§ Brief
Pull out every line below that contains the string "sidebar", and copy each one.

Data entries

****

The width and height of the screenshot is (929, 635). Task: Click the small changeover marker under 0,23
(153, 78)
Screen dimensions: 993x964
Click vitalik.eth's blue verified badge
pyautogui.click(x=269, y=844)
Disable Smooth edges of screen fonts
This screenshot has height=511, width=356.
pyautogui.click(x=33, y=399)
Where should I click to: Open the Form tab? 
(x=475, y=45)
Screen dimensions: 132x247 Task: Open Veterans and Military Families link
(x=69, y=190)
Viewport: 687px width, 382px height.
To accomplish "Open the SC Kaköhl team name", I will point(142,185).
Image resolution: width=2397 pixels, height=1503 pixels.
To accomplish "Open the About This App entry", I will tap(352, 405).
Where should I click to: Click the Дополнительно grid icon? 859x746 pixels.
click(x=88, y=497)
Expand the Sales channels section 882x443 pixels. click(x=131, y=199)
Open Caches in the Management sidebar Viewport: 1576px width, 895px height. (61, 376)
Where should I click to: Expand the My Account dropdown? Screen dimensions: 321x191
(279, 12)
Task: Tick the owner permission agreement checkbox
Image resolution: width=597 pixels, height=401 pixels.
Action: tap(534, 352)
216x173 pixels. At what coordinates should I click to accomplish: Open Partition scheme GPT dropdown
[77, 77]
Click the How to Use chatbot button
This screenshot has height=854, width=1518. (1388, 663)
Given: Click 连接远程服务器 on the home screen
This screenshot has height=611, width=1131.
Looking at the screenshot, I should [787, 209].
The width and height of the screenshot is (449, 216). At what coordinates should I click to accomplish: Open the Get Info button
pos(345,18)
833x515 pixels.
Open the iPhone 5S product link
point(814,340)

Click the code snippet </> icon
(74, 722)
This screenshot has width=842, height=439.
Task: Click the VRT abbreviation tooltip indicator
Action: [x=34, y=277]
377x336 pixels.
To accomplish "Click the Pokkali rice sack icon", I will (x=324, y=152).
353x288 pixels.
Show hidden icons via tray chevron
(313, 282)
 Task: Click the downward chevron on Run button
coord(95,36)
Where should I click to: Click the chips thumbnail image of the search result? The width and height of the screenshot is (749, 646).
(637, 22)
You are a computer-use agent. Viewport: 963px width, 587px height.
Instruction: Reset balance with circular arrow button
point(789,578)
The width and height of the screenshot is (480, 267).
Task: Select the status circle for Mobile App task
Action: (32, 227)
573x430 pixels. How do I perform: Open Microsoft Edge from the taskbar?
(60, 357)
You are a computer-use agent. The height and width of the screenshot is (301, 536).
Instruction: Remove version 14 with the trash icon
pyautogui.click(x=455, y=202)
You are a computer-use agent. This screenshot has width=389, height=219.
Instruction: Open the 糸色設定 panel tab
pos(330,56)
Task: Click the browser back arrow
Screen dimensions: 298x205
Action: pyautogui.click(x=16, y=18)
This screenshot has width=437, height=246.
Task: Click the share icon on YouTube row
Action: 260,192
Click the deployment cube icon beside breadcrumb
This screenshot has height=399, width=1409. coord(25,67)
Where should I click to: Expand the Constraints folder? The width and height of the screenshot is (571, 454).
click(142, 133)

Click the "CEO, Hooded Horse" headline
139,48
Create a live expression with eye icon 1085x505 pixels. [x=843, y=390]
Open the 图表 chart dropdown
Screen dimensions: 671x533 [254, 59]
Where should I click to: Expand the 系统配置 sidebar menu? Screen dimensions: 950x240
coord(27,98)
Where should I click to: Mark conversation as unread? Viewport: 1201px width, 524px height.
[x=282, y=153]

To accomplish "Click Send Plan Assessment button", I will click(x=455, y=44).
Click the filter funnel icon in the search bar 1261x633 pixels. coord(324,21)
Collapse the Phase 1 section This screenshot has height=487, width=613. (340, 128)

****

§ Answer in full
Open Caches in the Management sidebar Viewport: 1576px width, 895px height. (61, 376)
Where should I click to: Expand the 系统配置 sidebar menu? Screen dimensions: 950x240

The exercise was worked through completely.